OPINION OF THE COURT
On April 12, 1967, the Insurance Commissioner of Pennsylvania, acting under § 502 of the Insurance Department Act of 1921 as amended
ordered the suspension of Safeguard Mutual Insurance Company and applied to the Common Pleas Court of Dauphin County for liquidation of the company. In the same proceeding the company filed a petition to vacate the suspension order.
While the state court action was pending, the company brought the present action claiming that § 502 violates its right to due process under the Fourteenth Amendment because it authorizes the Insurance Commissioner to suspend the company's business without advance notice or hearing, is void for vagueness, and constitutes an unlawful delegation of power to the Insurance Commissioner. This three-judge court was accordingly constituted.
On May 31, 1967, we entered an order staying proceedings in this case "until the final determination of the proceedings" in the Common Pleas Court of Dauphin County, considering that such an important question involving state regulation of insurance should preferably be decided by the courts of the state which adopted the statute, in the proceeding then pending, in which factual elements might play an important role. Unfortunately, it has taken three years for the decision of the case in the trial court. The history of the litigation in the state court and related actions in the Supreme Court of Pennsylvania and the Supreme Court of the United States is complex and its recital is not necessary at this time.
In any event, the proceedings in the Common Pleas Court of Dauphin County were concluded by a nisi order entered September 25, 1969,
and the dismissal of exceptions thereto on April 14, 1970. The Common Pleas Court denied the Commonwealth's petition for the appointment of a statutory liquidator and granted the company's petition to vacate the suspension order.
The decision, however, has not brought complete satisfaction to the company, first because it is still subject to appeal and also because the company claims that it was based on factual issues and did not decide the constitutional validity of § 502. It is agreed that the time for appeal is not yet expired and the Commonwealth stated at bar that it has not yet decided whether it will appeal because it is still studying the very detailed and voluminous opinion and findings of fact and conclusions of law of the Common Pleas Court.
During the course of these proceedings in the state court, the plaintiff, dissatisfied with the delay in the state court, has sought from time to time to have us dissolve our stay order. This we have refused to do in the early applications because of the paramount desirability of a state court decision, at least preliminarily, and later because of the apparent imminence of the state court decision. The present motion adds an additional element. In paragraph 5 of its motion to dissolve the stay order the company avers that examiners of the Insurance Department are in the company's office conducting an examination "for the sole purpose of inventing a new set of false charges so that it can again suspend the Company in violation of the Constitution of the United States by purportedly acting under the statute which is contested as unconstitutional in the instant matter." The Commonwealth's reply admits that its examiners are presently conducting an examination of the company which it claims is required by law and denies the remaining allegations of the company's averment. We were told at bar that the examiners are demanding the production of the company's books and records with a threat of suspension and liquidation, and that this would be all the more unjust because it is as a result of the suspension order and its protraction over the long period of the pendency of the Dauphin County proceeding that the company's books and records have fallen into confusion and it has been made difficult for it to satisfy the demands of the Insurance Commissioner's representatives.

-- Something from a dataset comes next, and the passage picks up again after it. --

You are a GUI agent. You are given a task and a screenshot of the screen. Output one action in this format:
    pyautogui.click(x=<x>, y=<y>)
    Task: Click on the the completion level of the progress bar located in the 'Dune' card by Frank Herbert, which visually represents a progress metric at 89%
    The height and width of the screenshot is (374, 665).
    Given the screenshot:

It is clear from what we have described that the long drawn out litigation which formed the basis of the complaint and which resulted in the constitution of this three-judge court is at last drawing to a conclusion. Either the decree of the Common Pleas Court will soon become final by the expiration of the time for appeal, or if an appeal is taken the case will proceed into its ultimate appellate stage in the state courts. Although as the record now stands the company has been freed of the suspension order and the threat of liquidation, it is still subject to the possibility of a reversal by the Pennsylvania appellate courts, which also may find it necessary to decide the constitutional issue.
In these circumstances, we believe it appropriate that our stay order entered because of the pendency of the state court proceedings should continue unchanged. The constitutional issue remains the same even under the new factual claim made in the motion to dissolve the stay order. Therefore, we need not now determine the status of the new factual claim under the three-judge court statute. It also follows that the Commonwealth's application that the action be dismissed as moot should be denied.